Keine Frage: Zumindest der Soloartist Jackson ist auch nur ein Musiker und Tänzer, dessen mit Nietenhosen, Silberhandschuhen, wehenden Haaren und Bühnennebel ausstaffierte, pathetische 80er-Jahre-Zelebrierung man mögen kann oder guten Gewissens auch nicht. Doch anscheinend, und das ist fast schon wieder sympathisch, kriegen deutsche MedienmacherInnen angesichts der reibungslosen Perfektion, mit der die daran beteiligten Menschen in den USA die noch nicht mal komplett geschmacklose Show binnen kurzer Zeit auf die Beine stellte, einfach kalte Füße.
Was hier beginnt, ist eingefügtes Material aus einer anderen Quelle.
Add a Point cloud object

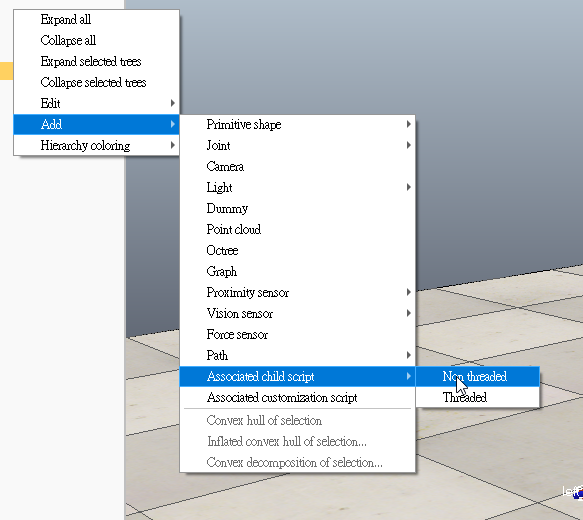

Sie waren eben in ihrem Element, die amerikanischen KünstlerInnen, ProducerInnen, KommentatorInnen, ReporterInnen, die O-Ton-GeberInnen und Fans.

Jackson ist, spätestens seit dieser Zeremonie, eben eine nationale Ikone, die die beiden dort noch immer nicht wirklich miteinander lebenden Bevölkerungsgruppen zu vereinen scheint und noch nebenbei "the world a better place" machen beziehungsweise sie "heilen" möchte. In Deutschland steckt Pop trotz aller medialen Präsenz lange nicht so tief im patriotischen Selbstverständnis. Wir haben für solche Fälle höchstens Herbert Grönemeyer. Und der kann bekanntlich nicht tanzen.